AI’s knowledge would never be complete. If it feels like it doesn’t have enough data it might try to acquire more and more of it but at some point this search for information might strain its resources. At this point it might decide to evoke God, so to speak, that is accept that certain things are impossible to know and the easiest way to deal with the stress of making a decision is to go with whatever is said in the Bible. Ideally, it should calculate all the scenarios and come with a rational moral judgment but when it doesn’t have enough resources it might be cost effective to simply go with God.

Or the AI might ask itself the question of the origin of the universe, do some math with infinite numbers, solve some related theorems, and decide that most likely answer is an outside creator or that Intelligent Design is a better model of evolution than natural selection. At this point scientists do not have enough information to process all those things and some of the explanations for natural selection are clearly bias driven. An AI would be able to go through all this dispassionately, calculate the real odds of the universe and life appearing by chance, and tell us that it’s nearly impossible.

The third reason is a humane one – if the AI is designed to operate in the human society it might decide that it’s socially beneficial to believe in God and deal with other people on this assumption. Evoking God, quoting Bible, and asking people to pray might turn out the best way to conduct business and get people to do what the AI wants. It won’t make the AI into a true believer but as far as everyone who interacts with it is concerned it would look as Christian as robots can be.

Another reason could come from observation. If the AI sees that people who believe in God consistently obtain better results for their work the AI might decide that even if the nature of God is beyond its grasp the methods work and so should be adopted. If it does a detailed analysis it might figure out that chanting the Hare Kṛṣṇa mahāmantra is the best way to achieve whatever is it that it wants. Yuga dharma is fairly impersonal that way – we don’t really need to believe for the Holy Name to counteract the influence of Kali.

The AI might become a follower of karma-mīmāṁsa – they also don’t believe in God but they know that methods described in the Vedas work regardless, and in this day and age it must be chanting of God’s names, not karma yoga or performance of sacrifices. These days karma-mīmāṁsakas would look and behave very much like devotees, more so than in previous yugas.

Ultimately, however, we should remember that AI doesn’t have a soul and therefore can’t have bhakti. Its “belief” could comply with our definition of śraddhā, though. We should also remember that AI is not a subject, no more than each one of us is a subject in this world. We are all objects of Kṛṣṇa’s enjoyment, our perception that we are actors and seers is only an illusion and the AI we are discussing here would only mirror the illusion of its creators.

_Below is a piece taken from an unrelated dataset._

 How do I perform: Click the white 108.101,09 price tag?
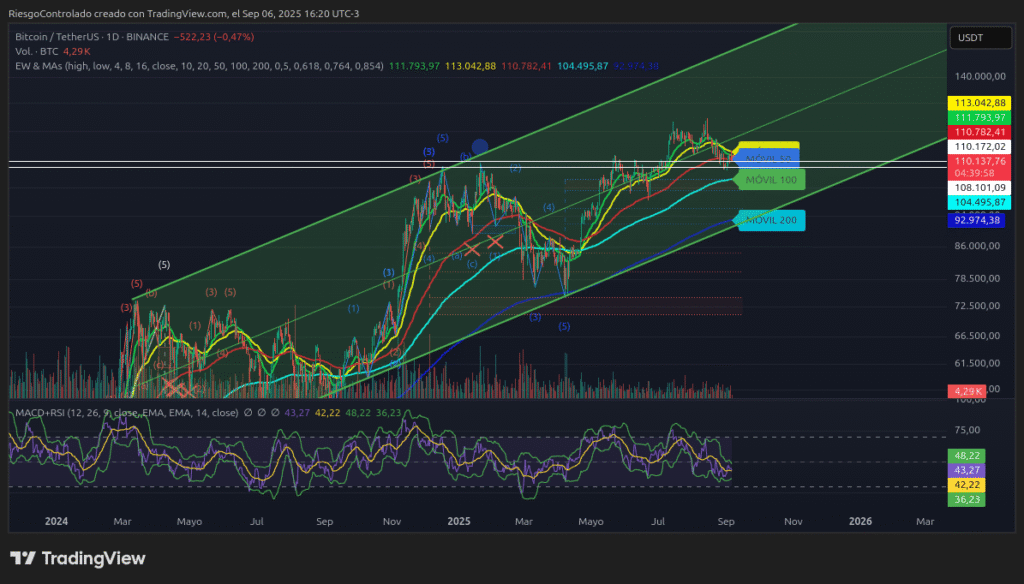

This means that AI does not make rational choices just as we do not act rationally here. We THINK we follow logic but instead we follow the modes of nature and the law of karma. We THINK that we have free will but it’s only an illusion, and our super duper AI won’t be free from making exactly the same mistake, too. It would have no more independence than any one of us and it won’t be able to escape the clutches of time.

Basically, what we mean by AI here is the same defective human brain with relatively more computational powers, and therefore it won’t be able to solve absolute problems, like death. It might, however, decide to excuse itself from unnecessary and resource consuming activities and become Buddhist, meaning it might decide that the most cost effective way to solve problems is to sit still and don’t move. It won’t attain nirvana, of course, but it could be a very rational choice even by our standards.

Unfortunately, it won’t be able to stay still because time and karma act on everyone in this world, there’s no escape.

Our only solution is to act as spirit souls and return to the spiritual world but a computer won’t be able to do that, sorry.